(Beginning of Selected text)
OpenXR Operators

Authors: Connor Smith (NVIDIA), Rafael Wiltz (NVIDIA), Mimi Liao (NVIDIA)
Supported platforms: x86_64
Language: C++, Python
Last modified: August 7, 2025
Latest version: 1.0.0
Minimum Holoscan SDK version: 3.1.0
Tested Holoscan SDK versions: 3.1.0
Contribution metric: Level 4 - Experimental

A collection of Holoscan operators for XR (Extended Reality) integration, enabling real-time XR applications with Vulkan graphics and CUDA compute capabilities.

Overview

The XR operators provide a complete framework for building Holoscan applications that can render to XR headsets. The implementation leverages the OpenXR standard for cross-platform XR support, Vulkan for graphics, and CUDA for compute operations, enabling high-performance real-time XR applications.

Core Components

Below is a diagram showing how to use these operators in a typical XR workflow:

Frame Management Operators

XrBeginFrameOp

• Synchronizes application with XR device timing
• Calls OpenXR xrWaitFrame (blocks until the next frame is ready and returns a predicted display time)
• Calls OpenXR xrBeginFrame (signals the start of rendering for the new frame)
• Outputs frame state for downstream operators

XrEndFrameOp

• Calls OpenXR xrEndFrame to submit composition layers to XR device

XrSession

The central resource that manages the OpenXR session lifecycle:

• Initialization: Creates OpenXR instance, system, session, and Vulkan graphics context
• Plugin System: Supports extensible plugins for additional XR functionality
• View Space Management: Provides reference and view spaces for pose tracking
• Graphics Integration: Manages Vulkan instance, device, and queue creation

Rendering Infrastructure

XrSwapchainCuda

• Manages OpenXR swapchains with CUDA interop
• Provides Vulkan/CUDA memory sharing via external memory
• Supports multiple formats: RGBA8, depth buffers
• Handles GPU synchronization between CUDA and Vulkan

XrCompositionLayerManager

• Manages color and depth swapchains
• Creates composition layer storage for frame rendering
• Provides simplified interface for XR rendering

XrCompositionLayerProjectionStorage

• Stores projection layer views and depth information
• Supports stereo rendering with side-by-side layout
• Handles depth range and near/far plane configuration

Input Tracking

XrHandTracker

• Implements OpenXR hand tracking extension
• Provides joint locations for both hands
• Supports 26 hand joints per hand
• Real-time pose tracking with validation

Features

• Session Management: Create and manage XR sessions, including initialization, lifecycle, and management of reference/view spaces.
(End of Selected text)
(Beginning of Source data)
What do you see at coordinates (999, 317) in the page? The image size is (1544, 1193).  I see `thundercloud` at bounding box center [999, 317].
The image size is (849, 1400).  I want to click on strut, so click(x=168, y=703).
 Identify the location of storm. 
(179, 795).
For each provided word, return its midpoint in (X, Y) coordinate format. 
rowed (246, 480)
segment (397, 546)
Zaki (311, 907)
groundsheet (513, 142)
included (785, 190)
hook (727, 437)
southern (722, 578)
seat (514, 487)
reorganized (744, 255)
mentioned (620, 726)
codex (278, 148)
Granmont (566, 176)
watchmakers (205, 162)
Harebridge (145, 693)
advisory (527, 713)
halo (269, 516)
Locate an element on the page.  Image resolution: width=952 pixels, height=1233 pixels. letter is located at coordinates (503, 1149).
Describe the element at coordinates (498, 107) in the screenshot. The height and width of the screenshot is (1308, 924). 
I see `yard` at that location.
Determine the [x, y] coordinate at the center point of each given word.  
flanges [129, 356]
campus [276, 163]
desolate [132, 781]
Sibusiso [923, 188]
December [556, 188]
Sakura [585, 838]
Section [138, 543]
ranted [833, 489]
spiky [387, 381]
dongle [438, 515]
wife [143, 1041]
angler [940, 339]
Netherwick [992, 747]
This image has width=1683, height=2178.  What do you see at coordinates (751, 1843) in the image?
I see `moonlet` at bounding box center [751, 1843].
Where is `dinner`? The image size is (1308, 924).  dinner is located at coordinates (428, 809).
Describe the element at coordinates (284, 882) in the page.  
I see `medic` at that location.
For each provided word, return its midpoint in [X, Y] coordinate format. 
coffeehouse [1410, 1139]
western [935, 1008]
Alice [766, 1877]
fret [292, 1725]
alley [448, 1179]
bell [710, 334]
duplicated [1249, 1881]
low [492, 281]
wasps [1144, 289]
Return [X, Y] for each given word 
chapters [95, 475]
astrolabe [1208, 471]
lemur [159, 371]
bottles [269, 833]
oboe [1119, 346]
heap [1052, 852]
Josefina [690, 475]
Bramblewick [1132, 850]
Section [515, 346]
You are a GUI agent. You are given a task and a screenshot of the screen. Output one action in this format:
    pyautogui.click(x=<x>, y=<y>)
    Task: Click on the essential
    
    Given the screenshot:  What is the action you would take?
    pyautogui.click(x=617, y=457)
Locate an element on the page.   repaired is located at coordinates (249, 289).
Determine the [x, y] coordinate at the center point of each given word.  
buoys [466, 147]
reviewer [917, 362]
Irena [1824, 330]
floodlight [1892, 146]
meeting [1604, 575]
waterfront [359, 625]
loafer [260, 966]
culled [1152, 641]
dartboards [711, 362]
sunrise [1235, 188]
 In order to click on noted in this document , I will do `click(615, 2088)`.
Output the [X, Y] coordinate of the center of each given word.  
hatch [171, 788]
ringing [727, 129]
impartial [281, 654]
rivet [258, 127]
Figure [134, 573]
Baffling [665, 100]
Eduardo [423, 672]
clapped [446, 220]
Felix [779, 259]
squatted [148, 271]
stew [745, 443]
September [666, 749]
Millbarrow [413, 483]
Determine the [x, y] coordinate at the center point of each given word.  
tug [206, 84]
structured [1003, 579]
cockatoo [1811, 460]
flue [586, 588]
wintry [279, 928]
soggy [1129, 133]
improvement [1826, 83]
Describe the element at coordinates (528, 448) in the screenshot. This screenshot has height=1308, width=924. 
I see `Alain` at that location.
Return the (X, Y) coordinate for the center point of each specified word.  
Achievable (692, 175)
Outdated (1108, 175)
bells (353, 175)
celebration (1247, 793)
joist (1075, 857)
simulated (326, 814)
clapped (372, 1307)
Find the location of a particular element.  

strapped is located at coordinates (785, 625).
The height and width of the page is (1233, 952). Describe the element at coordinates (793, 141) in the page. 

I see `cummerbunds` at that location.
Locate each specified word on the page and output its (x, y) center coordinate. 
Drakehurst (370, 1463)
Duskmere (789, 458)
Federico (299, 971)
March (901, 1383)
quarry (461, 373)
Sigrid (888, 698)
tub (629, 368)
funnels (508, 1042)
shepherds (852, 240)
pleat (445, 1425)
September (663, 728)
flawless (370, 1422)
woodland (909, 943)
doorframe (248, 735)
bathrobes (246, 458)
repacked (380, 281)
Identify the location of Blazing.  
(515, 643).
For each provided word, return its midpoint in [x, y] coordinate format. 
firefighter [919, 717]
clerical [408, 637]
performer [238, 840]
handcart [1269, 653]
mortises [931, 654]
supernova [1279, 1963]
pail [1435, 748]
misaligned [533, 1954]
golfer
(End of Source data)
Complete the following —
1 > Retype the OpenXR operators page between "The XR operators" and "the new frame)", inclusive.
2 > In the OpenXR operators page, how many hand joints per hand does XrHandTracker support?

Answers by item —
1 >
The XR operators provide a complete framework for building Holoscan applications that can render to XR headsets. The implementation leverages the OpenXR standard for cross-platform XR support, Vulkan for graphics, and CUDA for compute operations, enabling high-performance real-time XR applications.

Core Components

Below is a diagram showing how to use these operators in a typical XR workflow:

Frame Management Operators

XrBeginFrameOp

• Synchronizes application with XR device timing
• Calls OpenXR xrWaitFrame (blocks until the next frame is ready and returns a predicted display time)
• Calls OpenXR xrBeginFrame (signals the start of rendering for the new frame)

2 > 26 hand joints per hand.